* [WHAT IS BEING ASKED]: If a line of the entries below includes the word "toolbar", it counts; state the total and nothing further.

MATERIAL FOR THIS EXERCISE below:

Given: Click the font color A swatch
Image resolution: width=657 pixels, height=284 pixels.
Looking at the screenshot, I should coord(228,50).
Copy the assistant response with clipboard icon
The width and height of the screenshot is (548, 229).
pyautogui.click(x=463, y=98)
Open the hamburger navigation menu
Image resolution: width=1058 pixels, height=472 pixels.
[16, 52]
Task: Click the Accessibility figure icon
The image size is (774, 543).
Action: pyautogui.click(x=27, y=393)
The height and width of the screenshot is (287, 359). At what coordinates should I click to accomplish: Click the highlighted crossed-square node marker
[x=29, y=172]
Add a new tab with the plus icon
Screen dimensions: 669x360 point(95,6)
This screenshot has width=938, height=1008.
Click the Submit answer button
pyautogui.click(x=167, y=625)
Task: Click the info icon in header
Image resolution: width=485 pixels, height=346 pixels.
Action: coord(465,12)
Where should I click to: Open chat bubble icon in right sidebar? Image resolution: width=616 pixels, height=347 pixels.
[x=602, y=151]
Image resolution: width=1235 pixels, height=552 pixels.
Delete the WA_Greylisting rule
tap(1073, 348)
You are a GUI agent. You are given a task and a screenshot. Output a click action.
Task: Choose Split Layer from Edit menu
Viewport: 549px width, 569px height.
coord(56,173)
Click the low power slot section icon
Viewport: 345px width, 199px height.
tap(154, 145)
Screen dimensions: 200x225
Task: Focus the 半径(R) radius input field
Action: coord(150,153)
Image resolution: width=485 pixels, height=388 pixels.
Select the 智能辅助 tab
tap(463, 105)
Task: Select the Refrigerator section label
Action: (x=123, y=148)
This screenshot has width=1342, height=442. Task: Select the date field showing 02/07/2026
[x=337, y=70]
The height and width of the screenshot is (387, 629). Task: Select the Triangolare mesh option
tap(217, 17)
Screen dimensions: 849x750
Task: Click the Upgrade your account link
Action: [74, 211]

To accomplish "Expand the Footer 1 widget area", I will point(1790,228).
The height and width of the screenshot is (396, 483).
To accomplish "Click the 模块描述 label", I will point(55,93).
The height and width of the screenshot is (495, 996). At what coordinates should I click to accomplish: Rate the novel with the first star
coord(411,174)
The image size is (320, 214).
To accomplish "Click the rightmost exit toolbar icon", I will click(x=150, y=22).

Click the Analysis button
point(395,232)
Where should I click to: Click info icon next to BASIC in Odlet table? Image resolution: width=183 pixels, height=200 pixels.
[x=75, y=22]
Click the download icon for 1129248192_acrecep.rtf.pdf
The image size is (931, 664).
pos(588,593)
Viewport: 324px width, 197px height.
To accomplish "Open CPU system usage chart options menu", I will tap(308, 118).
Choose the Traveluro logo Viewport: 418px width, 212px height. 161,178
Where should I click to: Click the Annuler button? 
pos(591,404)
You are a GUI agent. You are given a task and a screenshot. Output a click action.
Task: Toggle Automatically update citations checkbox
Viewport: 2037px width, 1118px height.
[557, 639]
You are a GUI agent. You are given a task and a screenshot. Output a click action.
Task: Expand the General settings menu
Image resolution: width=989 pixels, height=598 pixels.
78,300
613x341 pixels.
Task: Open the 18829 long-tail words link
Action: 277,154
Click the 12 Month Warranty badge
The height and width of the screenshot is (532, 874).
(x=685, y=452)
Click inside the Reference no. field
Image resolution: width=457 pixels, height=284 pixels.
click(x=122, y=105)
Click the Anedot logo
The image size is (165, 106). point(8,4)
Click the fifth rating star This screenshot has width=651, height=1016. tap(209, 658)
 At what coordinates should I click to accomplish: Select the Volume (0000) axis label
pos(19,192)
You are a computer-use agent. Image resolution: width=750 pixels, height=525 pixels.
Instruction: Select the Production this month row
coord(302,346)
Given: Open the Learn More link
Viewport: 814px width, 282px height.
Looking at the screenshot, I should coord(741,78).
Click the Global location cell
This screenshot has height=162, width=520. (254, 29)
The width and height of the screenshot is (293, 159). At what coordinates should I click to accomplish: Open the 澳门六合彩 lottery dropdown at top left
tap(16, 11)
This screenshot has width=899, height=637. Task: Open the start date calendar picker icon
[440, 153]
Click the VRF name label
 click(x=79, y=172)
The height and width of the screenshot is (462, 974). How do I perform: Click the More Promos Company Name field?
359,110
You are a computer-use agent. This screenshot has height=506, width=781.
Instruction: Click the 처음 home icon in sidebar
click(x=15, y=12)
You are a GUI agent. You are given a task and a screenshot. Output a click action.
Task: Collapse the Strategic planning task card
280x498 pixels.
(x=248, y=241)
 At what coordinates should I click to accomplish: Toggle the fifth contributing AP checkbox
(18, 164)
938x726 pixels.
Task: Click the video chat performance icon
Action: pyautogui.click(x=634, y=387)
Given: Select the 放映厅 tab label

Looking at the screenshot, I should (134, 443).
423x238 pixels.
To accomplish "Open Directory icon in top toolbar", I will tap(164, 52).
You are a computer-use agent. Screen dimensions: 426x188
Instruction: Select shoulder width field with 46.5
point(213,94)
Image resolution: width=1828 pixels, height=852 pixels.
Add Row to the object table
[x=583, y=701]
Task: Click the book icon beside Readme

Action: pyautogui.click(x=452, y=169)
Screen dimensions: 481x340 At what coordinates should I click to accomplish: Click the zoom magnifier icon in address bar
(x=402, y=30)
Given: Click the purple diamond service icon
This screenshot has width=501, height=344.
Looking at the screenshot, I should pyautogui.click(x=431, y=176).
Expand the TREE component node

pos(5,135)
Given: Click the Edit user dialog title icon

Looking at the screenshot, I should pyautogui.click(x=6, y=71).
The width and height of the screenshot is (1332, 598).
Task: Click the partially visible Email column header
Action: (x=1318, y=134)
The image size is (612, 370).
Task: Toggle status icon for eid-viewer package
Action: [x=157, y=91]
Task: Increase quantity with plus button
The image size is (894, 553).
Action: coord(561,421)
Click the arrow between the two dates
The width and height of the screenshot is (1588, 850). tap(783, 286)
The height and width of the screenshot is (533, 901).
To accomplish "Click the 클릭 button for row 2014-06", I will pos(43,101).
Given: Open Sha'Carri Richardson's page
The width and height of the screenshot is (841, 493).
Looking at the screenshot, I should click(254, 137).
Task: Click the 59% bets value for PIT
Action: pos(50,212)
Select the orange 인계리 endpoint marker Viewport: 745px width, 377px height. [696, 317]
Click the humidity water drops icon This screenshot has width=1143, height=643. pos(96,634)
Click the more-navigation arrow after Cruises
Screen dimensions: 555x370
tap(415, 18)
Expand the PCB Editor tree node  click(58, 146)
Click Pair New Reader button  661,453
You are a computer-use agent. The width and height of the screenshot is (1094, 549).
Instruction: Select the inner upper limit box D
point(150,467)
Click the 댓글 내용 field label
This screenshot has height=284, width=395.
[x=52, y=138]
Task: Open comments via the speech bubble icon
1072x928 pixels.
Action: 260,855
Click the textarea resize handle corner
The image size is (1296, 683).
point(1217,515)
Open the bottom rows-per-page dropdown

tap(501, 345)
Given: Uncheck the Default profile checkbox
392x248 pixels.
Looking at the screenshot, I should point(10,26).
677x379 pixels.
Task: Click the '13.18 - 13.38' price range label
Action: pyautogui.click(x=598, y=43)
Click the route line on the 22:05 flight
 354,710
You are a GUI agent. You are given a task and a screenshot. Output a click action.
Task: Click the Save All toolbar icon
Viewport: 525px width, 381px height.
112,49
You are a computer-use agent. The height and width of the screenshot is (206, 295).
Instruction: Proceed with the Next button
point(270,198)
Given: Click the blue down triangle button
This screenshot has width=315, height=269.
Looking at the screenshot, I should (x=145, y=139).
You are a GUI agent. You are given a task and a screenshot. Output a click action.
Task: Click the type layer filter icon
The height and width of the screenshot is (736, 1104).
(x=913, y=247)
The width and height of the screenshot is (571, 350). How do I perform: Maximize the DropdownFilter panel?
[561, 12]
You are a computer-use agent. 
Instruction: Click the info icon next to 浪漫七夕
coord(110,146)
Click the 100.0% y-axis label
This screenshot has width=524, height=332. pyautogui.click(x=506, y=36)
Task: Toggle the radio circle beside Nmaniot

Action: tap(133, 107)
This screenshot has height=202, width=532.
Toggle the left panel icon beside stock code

End of MATERIAL FOR THIS EXERCISE.

* [RESULT OF THIS EXERCISE]: 3